In ennui and cold, the possibility seemed sound, and Rabastan could almost forgive Bellatrix Black her torments.

Almost.

The fire struggled for life against a gust of wind that managed to swipe further into the cave than its predecessors. Its disturbance was brief, but the small spiking flames couldn't quite recover, and began to sink as the sun did. As the landscape diffused from white to saffron to silver in the mauve cast of twilight, they were at last exhausted to a slow burn barely beyond firelight.

"Are ye goin' ta get that?" Macnair asked, already settling back, his pack serving as a makeshift cushion behind his thick neck. "I don't much fancy goin' out again for more firewood."

"I'm not cold." A partial truth; he was nearly numb by now.

"T'ain't _your_ comfort I'm concerned with, lad."

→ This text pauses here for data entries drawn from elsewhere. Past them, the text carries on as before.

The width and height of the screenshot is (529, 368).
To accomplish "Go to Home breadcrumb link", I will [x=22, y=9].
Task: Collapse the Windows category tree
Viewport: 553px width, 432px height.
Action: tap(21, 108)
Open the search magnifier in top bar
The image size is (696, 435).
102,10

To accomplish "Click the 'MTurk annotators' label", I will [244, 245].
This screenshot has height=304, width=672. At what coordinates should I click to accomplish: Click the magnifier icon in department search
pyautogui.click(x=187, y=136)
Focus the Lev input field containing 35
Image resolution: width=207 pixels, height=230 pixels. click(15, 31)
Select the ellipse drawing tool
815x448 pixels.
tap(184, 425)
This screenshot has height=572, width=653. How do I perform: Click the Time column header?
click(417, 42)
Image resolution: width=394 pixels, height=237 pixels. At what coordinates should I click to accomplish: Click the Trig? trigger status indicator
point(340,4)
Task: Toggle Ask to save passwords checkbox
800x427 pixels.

Rabastan shrugged again. "One man's trash is another man's treasure; one man's discomfort must be another's source of satisfaction."

For some moments, the Scot stared at him, his lips slightly parted but wordless. His eyes -- brown, Rabastan had noted some time before, but betrayingly dark -- studied the younger wizard with all the intensity of a battering ram heaved against a fortress' doors.

It was not in Rabastan's deliberate nature to flinch.

Finally, Macnair's tongue recalled its ability to function.

"You're not as slow as ye like ta make out, are ye?"

A third shrug. "I'm . . . thorough. People underestimate anyone receptive to gradual gratification. Better a steadily convincing lie than a dead giveaway."

Macnair smirked, knowing the last sentence to be all too literal in its meaning.

"Well, aren't you full o' surprises. I wonder what else you've got hidden up your sleeve."

A broad grin spread along Rabastan's face. "I'm fucking freezing."

Walden sat up, allowing his pack to slide to the ground, and turned to crouch in front of Rabastan like a great Amur tiger examining a fieldmouse that had just grown into snow leopard. He gave a snort of laughter, his breath a warm cloud against Rabastan's cheek. It stank of whiskey.

"Now that's another lie," he murmured, his gruff voice pitched so low as to resemble a deep purr.

Rabastan arched a brow. "Is it?"

"Aye," Macnair nodded. "You're only freezin' yet."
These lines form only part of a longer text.